*Task statement*
Extend the article below on collateralized debt obligations, starting after its final sentence.

*Passage for review*
From being a niche investment product in the 1990s to a catalyst for the global financial crisis, Collateralised Debt Obligations (CDOs) have gained significant notoriety. So, how did CDOs become so prominent? In this article, we look to trace their evolution from inception to the present day.
Collateralised Debt Obligations (CDOs) are structured financial products that are backed by loans (and other assets) which are then sold to institutional investors. Essentially, cash-flow generating assets (bonds, mortgages and other debt) are bundled together into discrete tranches and sold to investors.
The names given to these tranches are determined by the type of underlying debt that each tranche contains. Mortgage-backed Securities (MBS) are derived from mortgage loans, whereas Asset-backed Securities (ABS) contain assets such as corporate debt and credit card debt. CDOs are so-called because the expected payments of the underlying assets are the collateral that gives the CDO its value. There are several different types of CDO – most notably Collateralised Bond Obligations (CBOs), an investment-grade security where the underlying instruments have a high yield coupled with a lower credit rating. There are also Collateralised Loan Obligations (CLOs), a security whereby the underlying instruments are different types of debt. Quite often, these are corporate loans with junk credit ratings (“BBB” or lower Standard and Poor’s credit rating).
Although initially constructed in 1987, CDOs remained relatively niche for the first 15 years and mainly contained underlying securities with reasonably predictable income streams (for example, car loans and student loans). It wasn’t until 2003-2004 when the US was in its housing boom when CDO issuers started using subprime mortgages as underlying instruments. It was taking this approach that led to the CDOs popularity to soar. Between 2003 and 2006, sales in CDOs rose from $30 billion (USD) to $225 billion (USD).
In 2006 the US housing market started to slow. The housing bubble had been causing inflation which led to the US Central Bank raising interest rates to correct it. As a result, many subprime mortgage holders were no longer able to meet their mortgage repayments and started defaulting on their mortgages. Mortgage lenders were then subsequently selling these houses but into a declining housing market. As a result, the demand for CDOs began to waiver.
Left with CDOs that were becoming worthless, holders invented new ways to package them in order to sell them and ultimately remove them from their books. One way to do this was to create CDOs whose underlying securities were also CDOs. This is known as CDO-Squared. Essentially, the toxic parts of a CDO could be put inside another CDO, making the original CDO easier to sell. This cycle continued with the toxic parts of the CDO-Square being put into another CDO and so on. At the height of the housing boom in 2005 the riskiest mortgages typically made up about 5% of a CDO. By 2007 this had ballooned to nearly 40%.

*Material supplied*
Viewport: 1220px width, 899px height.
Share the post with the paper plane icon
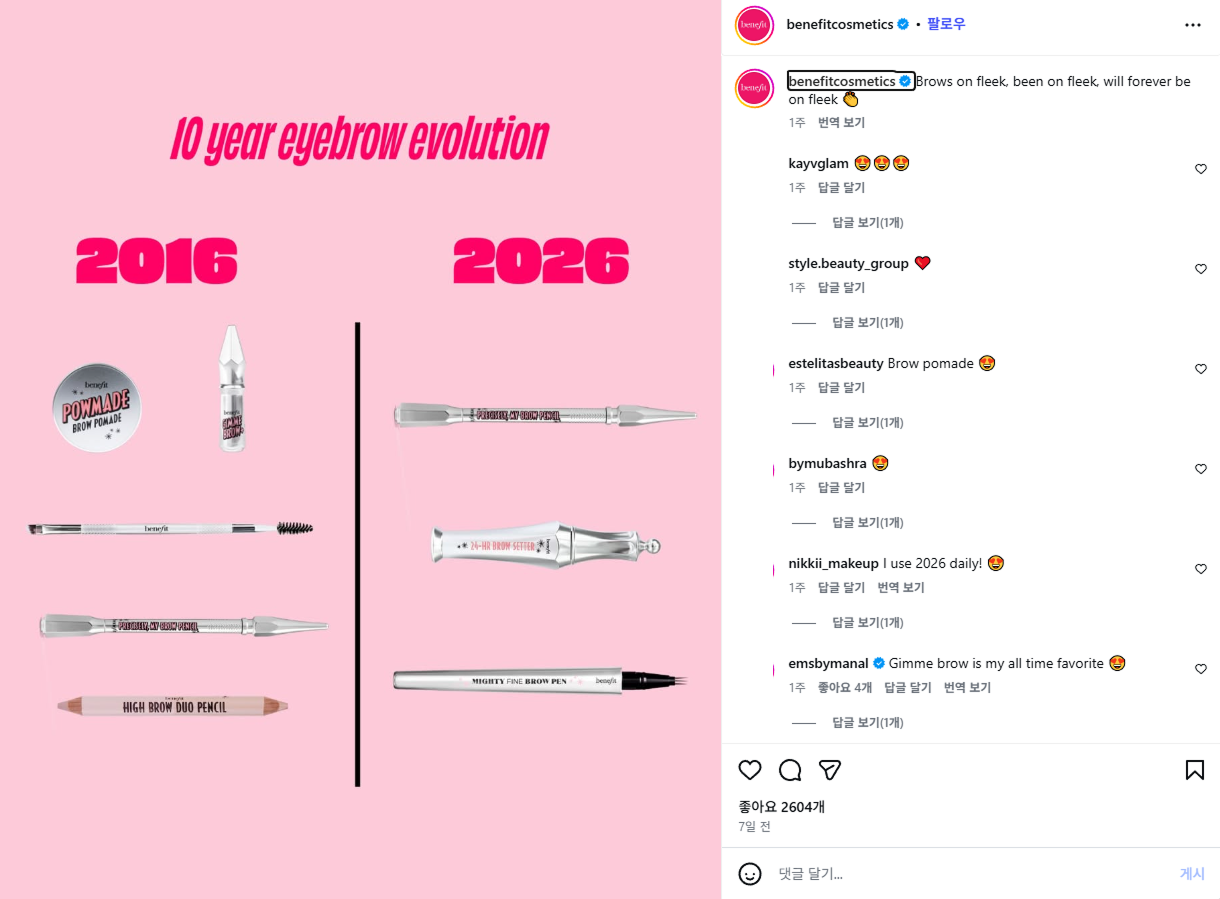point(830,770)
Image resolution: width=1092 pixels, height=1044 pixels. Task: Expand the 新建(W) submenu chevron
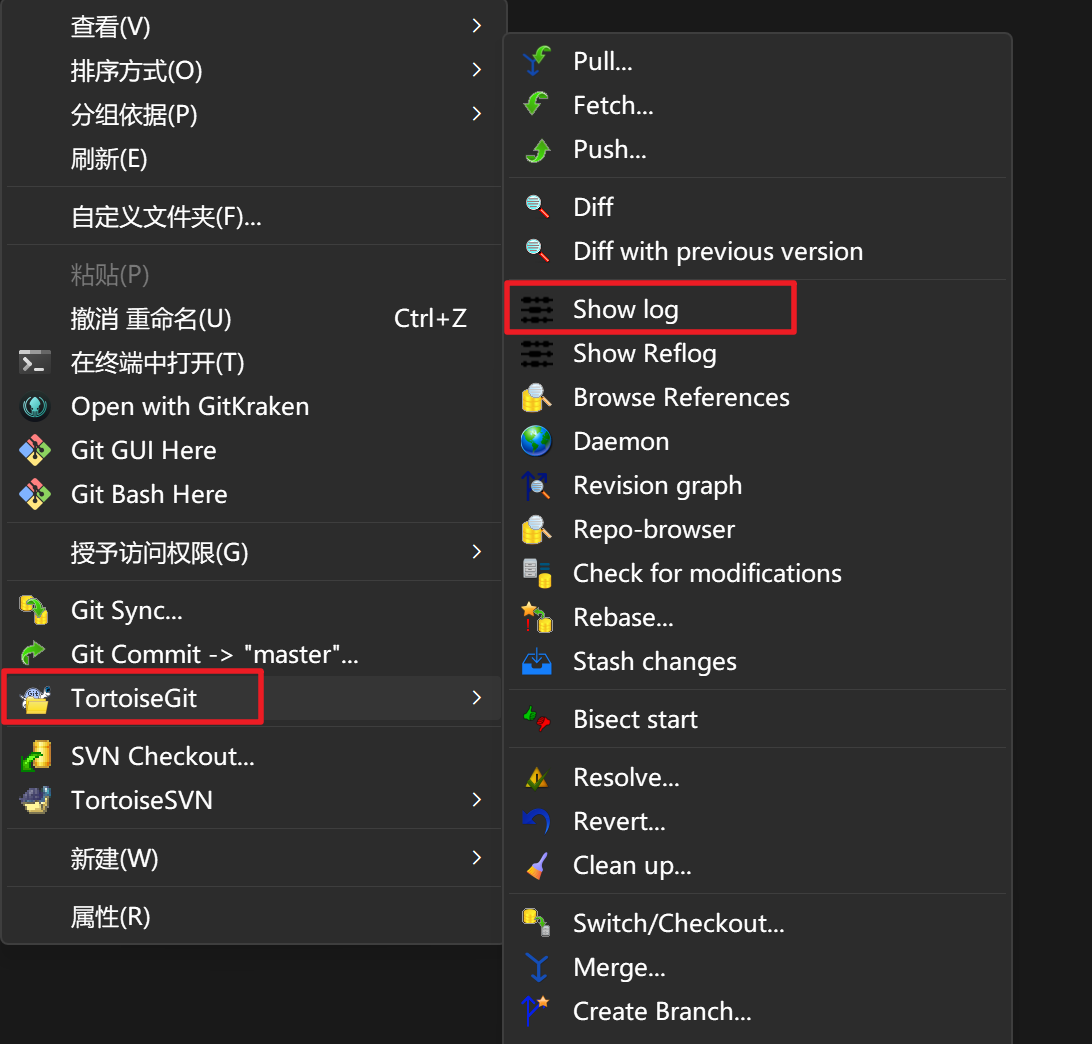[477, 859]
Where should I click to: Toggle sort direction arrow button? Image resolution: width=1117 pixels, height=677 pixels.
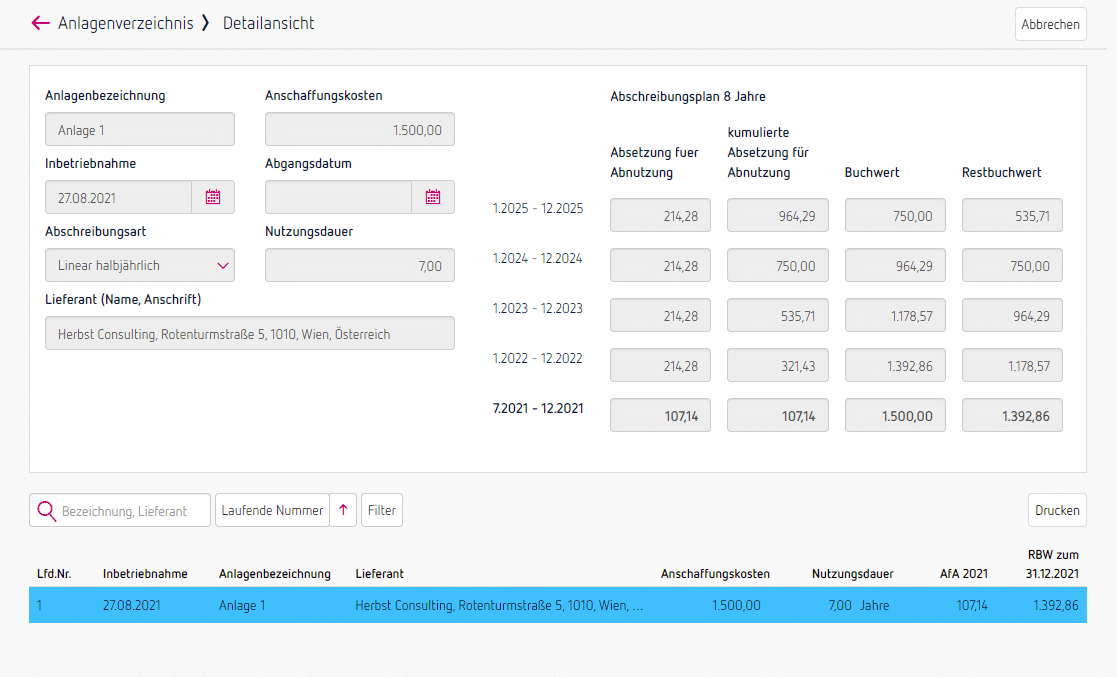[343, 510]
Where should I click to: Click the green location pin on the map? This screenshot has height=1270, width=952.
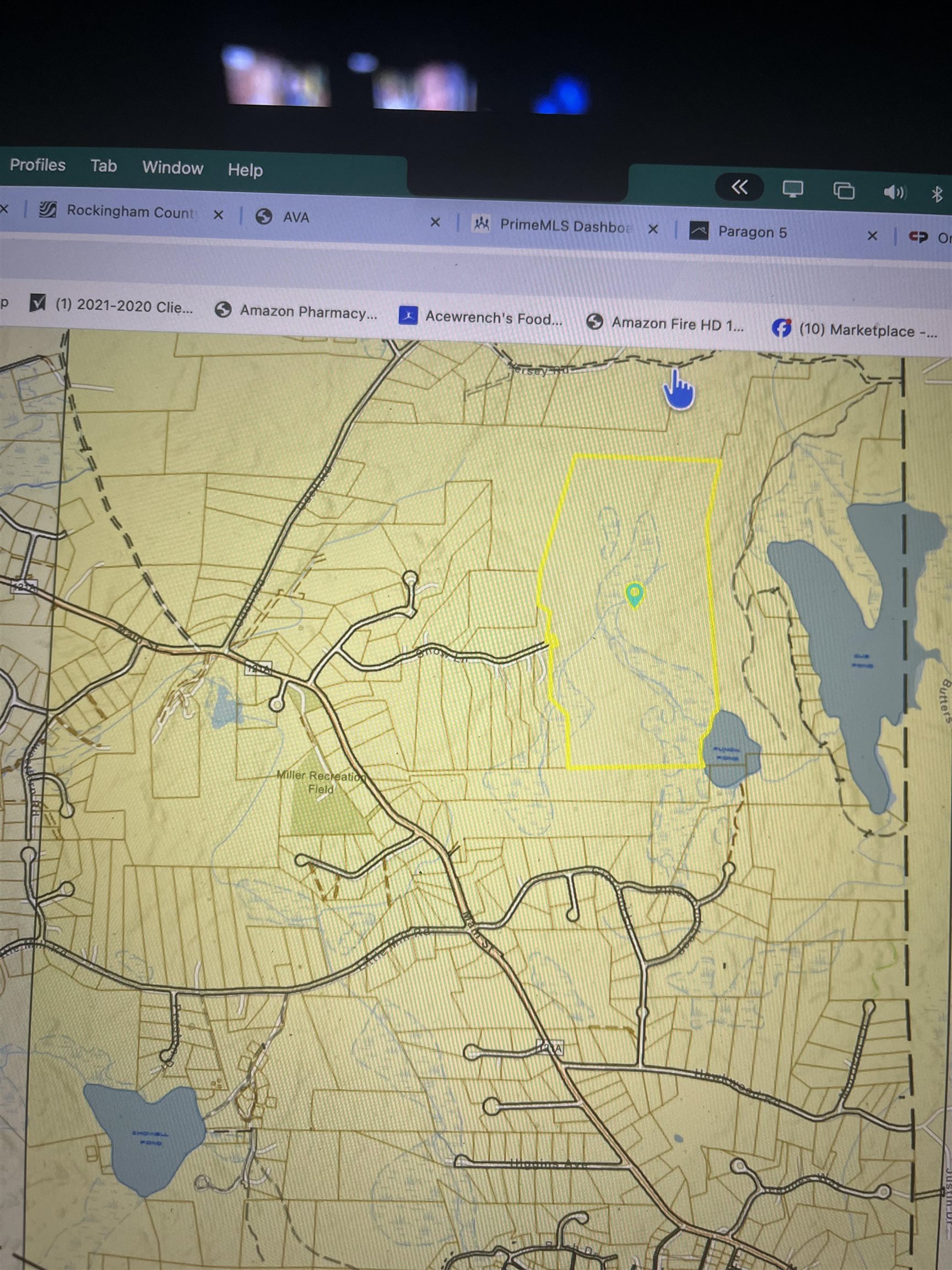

...

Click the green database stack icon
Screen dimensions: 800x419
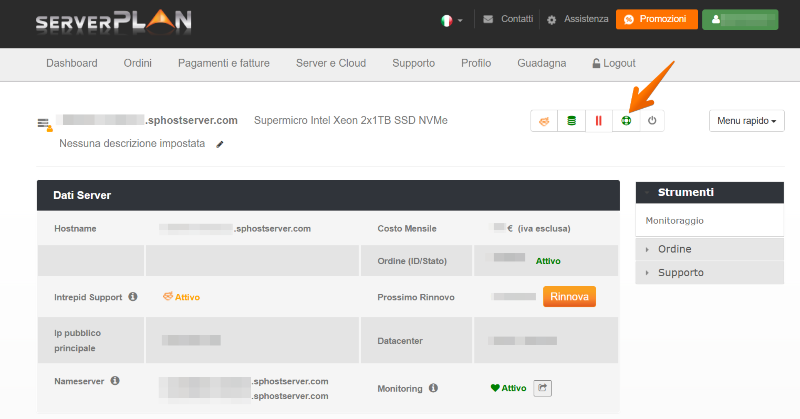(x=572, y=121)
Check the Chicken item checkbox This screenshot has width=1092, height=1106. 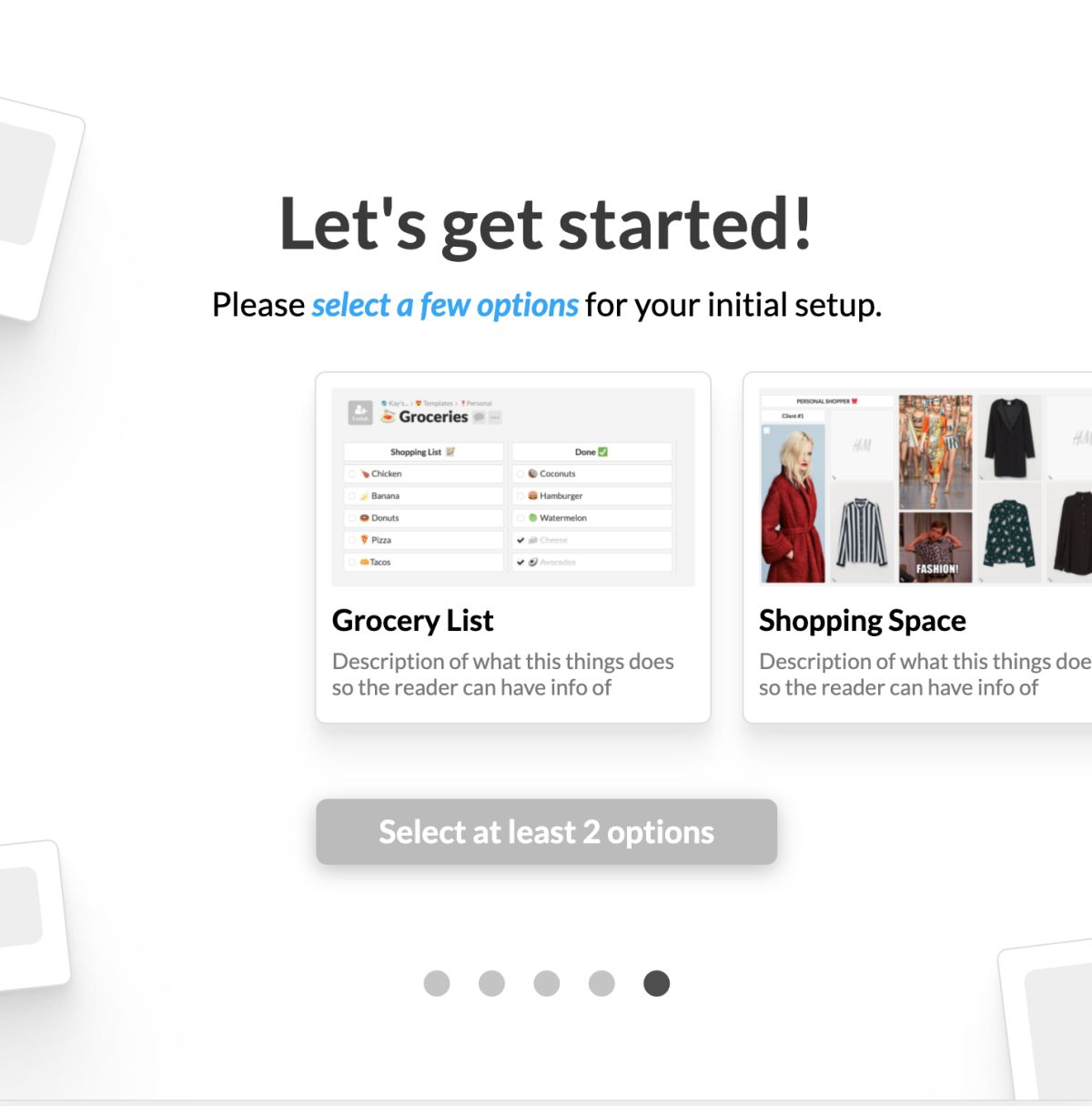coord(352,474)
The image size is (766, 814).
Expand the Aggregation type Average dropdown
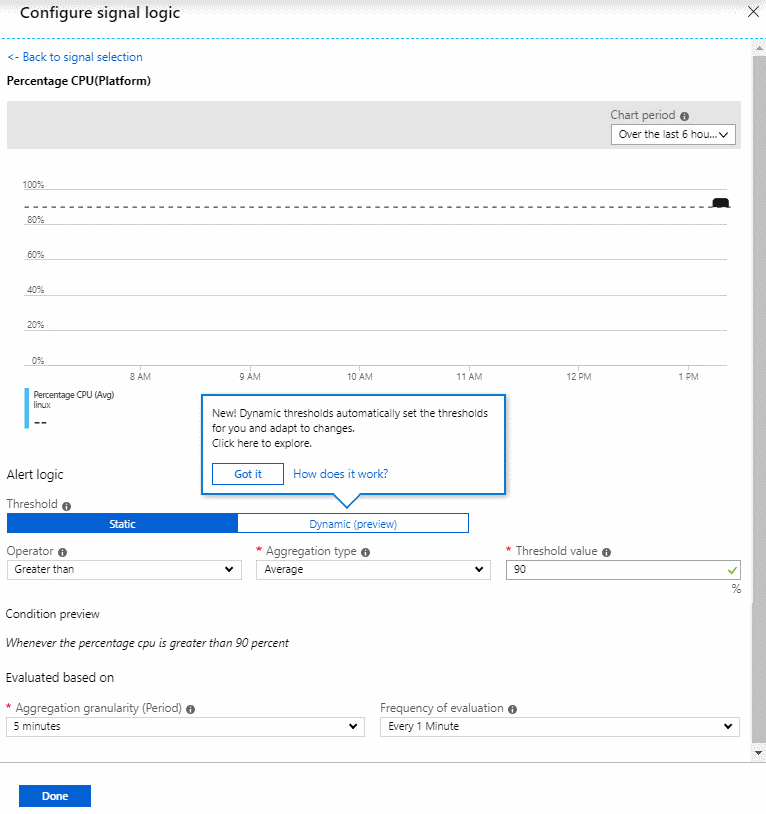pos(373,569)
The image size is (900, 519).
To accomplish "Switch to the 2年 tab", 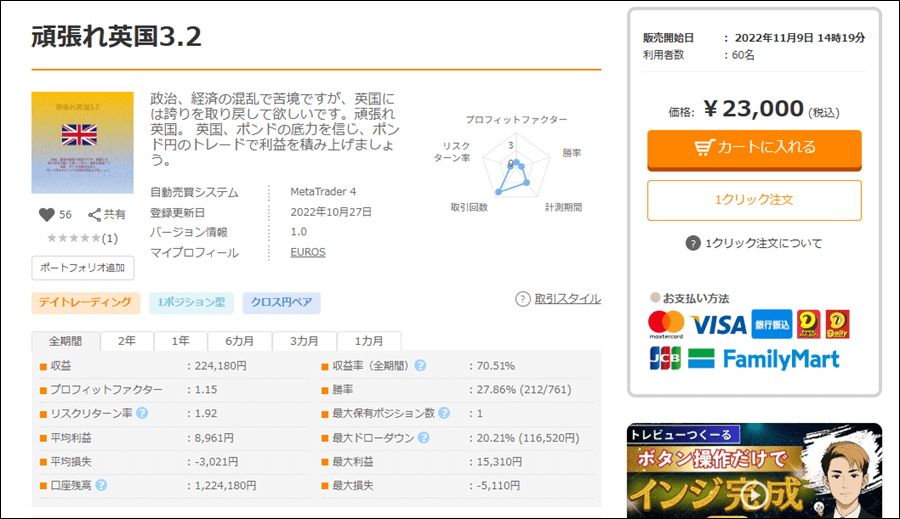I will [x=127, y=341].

*Task answer*
This all started to come to a crashing halt in 2007 with the US housing market correction and subprime meltdown. CDO issuers became stuck with tranches so toxic they were impossible to sell. CDOs rapidly became one of the worst-performing financial instruments. As credit rating agencies started to downgrade them, pension funds were forced to sell their holdings as they were no longer legally entitled to hold them. Many holders were forced to write off billions of CDOs in their US mortgage books. HSBC wrote off $10 billion (USD), whereas CitiGroup lost $34 billion (USD) and Merrill Lynch $26 billion (USD). AIG (which had sold nearly $500 billion (USD) worth of Credit Default Swaps to effectively insure against defaulting CDOs) could not meet its payments.
Perhaps the most well-known casualty of holding CDOs was Lehman Brothers, which at the time of collapse, was massively invested in mortgage-backed securities (in particular, subprime mortgages, commercial mortgages, high-yield securities and leveraged loans).
In recent years, CDOs have started to make somewhat of a comeback. Losing their tainted ‘CDO’ name, they are now called ‘Bespoke Tranche Opportunities’ (BTOs). BTOs are much more tailored than traditional CDOs and highly customised based on investor’s requirements. They are essentially a CDO that is backed by single-name Credit Default Swaps whose primary investor are hedge funds. BTOs are highly illiquid with a very small secondary market. This makes them very risky as a lack of a market depth makes daily pricing of these instruments difficult.
At present, BTOs are not thought to be a threat – $50 billion (USD) were sold in 2017, substantially lower than the peaks achieved by CDOs seen in the previous decade.